(PASSAGE DU TEXTE):

■ ■ ■ ■ ■

# iPad 2018 : quel choix ?



## micropro (25 Février 2019)

Bonjour à toutes et tous,

Quel choix est la question principale.

Je désire acquérir un iPad, de préférence l'iPad 2018 par soucis de budget (450€ MAX je n'y déroge pas).

Mon utilisation serait : surf, lecture d'eBook (loisirs et cours), certaines applis pour les cours (ça passerait sans problème mais je le mentionne quand même) et, le point qui pose vraiment question : location de film via iTunes et un autre service de streaming commençant par N et se terminant par iX... (je ne sais pas si on peut le mentionner).

Question video, est-ce que je pourrai bénéficier de la lecture de film 4K HDR et/ou Dolby Vision sur un écran d'iPad 2018 (et, à titre indicatif, un écran d'iPad Pro dernière génération 11 pouces ?) ?
Je précise que c'est bien pour une lecture de vidéo sur l'iPad, nativement, pas de périphérique externe.

Je tiens vraiment à le savoir, question budget ça pourrait changer pas mal pour moi... surtout que j'hésite entre l'iPad 32Go et 128Go. Si la 4K est disponible, il me sera plus confortable d'avoir un 128Go (je préfère précharger mes films et séries).
Je n'ai pas trouvé de réponse tranchée sur la question après recherche. Quelqu'un aurait-il une réponse s'il vous plaît ?

Pour les utilisateurs ayant la même utilité d'iPad, 32Go (quel qu'il soit), trouvez-vous que c'est suffisant comme mémoire ?

Je vous remercie d'avance pour vos réponses.

micropro


----------



## Gwen (25 Février 2019)

Si tu veux avoir des films, 32 Go est trop juste, car je suppose que tu ne vas pas te contenter d'un ou deux films. J'ai un 128 Go et lorsque je pars en déplacement je dois toujours choisir certains films plutôt que d'autres sinon je remplirais vite la mémoire.

Ensuite, tous les iPad actuels lisent les films en haute définition. Tu n'auras pas de soucis de ce côté; le processeur est extrêmement véloce.

Mais quand tu parles de fichiers 4K natif, tu veux parler de fichiers que tu peux importer dans iTunes (MP4) ou des fichiers exotiques glanés à droite et à gauche  ?


----------



## micropro (25 Février 2019)

gwen a dit:


> Si tu veux avoir des films, 32 Go est trop juste, car je suppose que tu ne vas pas te contenter d'un ou deux films. J'ai un 128 Go et lorsque je pars en déplacement je dois toujours choisir certains films plutôt que d'autres sinon je remplirais vite la mémoire.
> 
> Ensuite, tous les iPad actuels lisent les films en haute définition. Tu n'auras pas de soucis de ce côté; le processeur est extrêmement véloce.
> 
> Mais quand tu parles de fichiers 4K natif, tu veux parler de fichiers que tu peux importer dans iTunes (MP4) ou des fichiers exotiques glanés à droite et à gauche  ?

■ ■ ■ ■ ■

(DONNÉES FOURNIES):
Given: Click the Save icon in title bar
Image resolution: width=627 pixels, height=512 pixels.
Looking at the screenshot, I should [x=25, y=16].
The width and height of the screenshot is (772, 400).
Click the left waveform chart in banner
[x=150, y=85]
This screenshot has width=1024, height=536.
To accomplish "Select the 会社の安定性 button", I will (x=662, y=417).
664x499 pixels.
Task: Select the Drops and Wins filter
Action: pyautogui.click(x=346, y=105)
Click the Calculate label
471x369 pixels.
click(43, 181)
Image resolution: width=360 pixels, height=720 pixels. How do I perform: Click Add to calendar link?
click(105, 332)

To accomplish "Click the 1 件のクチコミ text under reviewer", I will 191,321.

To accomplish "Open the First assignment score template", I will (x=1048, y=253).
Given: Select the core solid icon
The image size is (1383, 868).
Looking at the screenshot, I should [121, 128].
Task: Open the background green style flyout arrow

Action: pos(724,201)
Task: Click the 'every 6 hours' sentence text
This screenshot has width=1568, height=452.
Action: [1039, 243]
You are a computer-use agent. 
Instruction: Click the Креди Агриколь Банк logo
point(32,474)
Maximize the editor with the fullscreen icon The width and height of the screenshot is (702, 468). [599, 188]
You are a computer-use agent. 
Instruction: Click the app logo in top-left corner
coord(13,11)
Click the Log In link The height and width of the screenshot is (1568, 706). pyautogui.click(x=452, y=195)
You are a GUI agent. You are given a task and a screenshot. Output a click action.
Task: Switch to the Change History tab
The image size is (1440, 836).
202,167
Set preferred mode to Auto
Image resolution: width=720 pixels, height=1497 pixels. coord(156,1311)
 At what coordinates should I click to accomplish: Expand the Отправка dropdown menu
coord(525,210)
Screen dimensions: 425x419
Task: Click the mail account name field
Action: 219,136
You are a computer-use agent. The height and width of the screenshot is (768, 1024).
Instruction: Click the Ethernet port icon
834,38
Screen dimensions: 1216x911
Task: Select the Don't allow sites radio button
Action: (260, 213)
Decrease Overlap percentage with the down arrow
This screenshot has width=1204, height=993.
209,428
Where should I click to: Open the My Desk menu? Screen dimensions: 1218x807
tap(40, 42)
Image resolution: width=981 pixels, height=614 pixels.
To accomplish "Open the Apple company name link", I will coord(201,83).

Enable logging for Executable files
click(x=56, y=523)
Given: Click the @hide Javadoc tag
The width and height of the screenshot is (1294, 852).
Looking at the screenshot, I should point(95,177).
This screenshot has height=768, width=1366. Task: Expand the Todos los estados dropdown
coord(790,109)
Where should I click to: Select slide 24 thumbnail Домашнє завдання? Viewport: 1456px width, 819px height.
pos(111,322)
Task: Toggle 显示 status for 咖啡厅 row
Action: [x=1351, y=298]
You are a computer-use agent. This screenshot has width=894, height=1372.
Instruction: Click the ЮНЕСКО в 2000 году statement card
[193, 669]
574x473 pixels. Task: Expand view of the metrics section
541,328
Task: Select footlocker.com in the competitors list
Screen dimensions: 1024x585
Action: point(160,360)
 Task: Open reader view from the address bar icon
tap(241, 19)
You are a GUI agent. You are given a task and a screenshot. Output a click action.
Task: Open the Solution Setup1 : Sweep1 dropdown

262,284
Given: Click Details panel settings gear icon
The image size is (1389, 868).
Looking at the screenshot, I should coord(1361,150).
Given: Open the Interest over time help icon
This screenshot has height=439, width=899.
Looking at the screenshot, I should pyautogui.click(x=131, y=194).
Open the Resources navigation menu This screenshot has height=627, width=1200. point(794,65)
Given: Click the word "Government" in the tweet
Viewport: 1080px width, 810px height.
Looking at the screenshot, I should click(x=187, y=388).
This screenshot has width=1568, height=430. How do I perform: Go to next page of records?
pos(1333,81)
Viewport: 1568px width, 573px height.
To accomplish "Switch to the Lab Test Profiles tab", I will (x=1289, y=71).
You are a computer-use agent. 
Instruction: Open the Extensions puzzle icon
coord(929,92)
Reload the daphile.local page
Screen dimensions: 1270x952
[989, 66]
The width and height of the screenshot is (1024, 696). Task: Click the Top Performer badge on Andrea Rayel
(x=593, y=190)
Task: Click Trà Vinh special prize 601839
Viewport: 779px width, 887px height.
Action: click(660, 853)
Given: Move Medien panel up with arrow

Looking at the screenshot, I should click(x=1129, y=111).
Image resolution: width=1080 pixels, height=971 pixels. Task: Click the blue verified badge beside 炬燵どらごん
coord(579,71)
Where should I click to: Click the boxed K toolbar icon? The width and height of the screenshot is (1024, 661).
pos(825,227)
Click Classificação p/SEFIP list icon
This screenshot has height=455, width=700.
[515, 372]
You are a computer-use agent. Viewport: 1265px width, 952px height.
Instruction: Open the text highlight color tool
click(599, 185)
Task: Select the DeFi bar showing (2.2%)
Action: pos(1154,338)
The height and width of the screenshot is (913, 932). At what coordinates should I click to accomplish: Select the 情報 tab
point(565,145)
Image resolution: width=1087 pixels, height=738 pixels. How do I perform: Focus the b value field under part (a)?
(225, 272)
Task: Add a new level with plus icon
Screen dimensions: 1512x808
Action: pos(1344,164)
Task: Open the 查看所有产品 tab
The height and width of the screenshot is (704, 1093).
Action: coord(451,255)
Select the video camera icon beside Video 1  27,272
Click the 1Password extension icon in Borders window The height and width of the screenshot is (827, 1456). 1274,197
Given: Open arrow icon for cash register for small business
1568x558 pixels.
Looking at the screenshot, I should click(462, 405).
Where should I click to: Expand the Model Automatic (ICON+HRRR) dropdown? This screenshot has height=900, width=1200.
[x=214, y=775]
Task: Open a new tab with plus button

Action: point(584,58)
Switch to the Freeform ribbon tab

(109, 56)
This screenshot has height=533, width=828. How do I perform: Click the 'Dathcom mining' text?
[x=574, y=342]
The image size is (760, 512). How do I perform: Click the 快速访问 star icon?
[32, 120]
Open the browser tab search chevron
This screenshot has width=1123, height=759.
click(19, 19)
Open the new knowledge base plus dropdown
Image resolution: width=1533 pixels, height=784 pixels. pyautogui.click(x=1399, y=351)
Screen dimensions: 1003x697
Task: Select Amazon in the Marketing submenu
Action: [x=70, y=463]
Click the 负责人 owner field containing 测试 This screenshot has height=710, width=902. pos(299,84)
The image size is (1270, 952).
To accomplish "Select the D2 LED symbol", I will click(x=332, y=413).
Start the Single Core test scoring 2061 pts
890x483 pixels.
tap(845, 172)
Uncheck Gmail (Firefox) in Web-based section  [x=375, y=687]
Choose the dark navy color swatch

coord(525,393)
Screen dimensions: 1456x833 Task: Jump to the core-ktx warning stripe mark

■ ■ ■ ■ ■

(TRAVAIL À FAIRE):
Extrayez de la discussion sur l'iPad 2018 le passage qui s'ouvre sur les mots "Je tiens vraiment" et se ferme sur "comme mémoire ?".

(RÉPONSE):
Je tiens vraiment à le savoir, question budget ça pourrait changer pas mal pour moi... surtout que j'hésite entre l'iPad 32Go et 128Go. Si la 4K est disponible, il me sera plus confortable d'avoir un 128Go (je préfère précharger mes films et séries).
Je n'ai pas trouvé de réponse tranchée sur la question après recherche. Quelqu'un aurait-il une réponse s'il vous plaît ?

Pour les utilisateurs ayant la même utilité d'iPad, 32Go (quel qu'il soit), trouvez-vous que c'est suffisant comme mémoire ?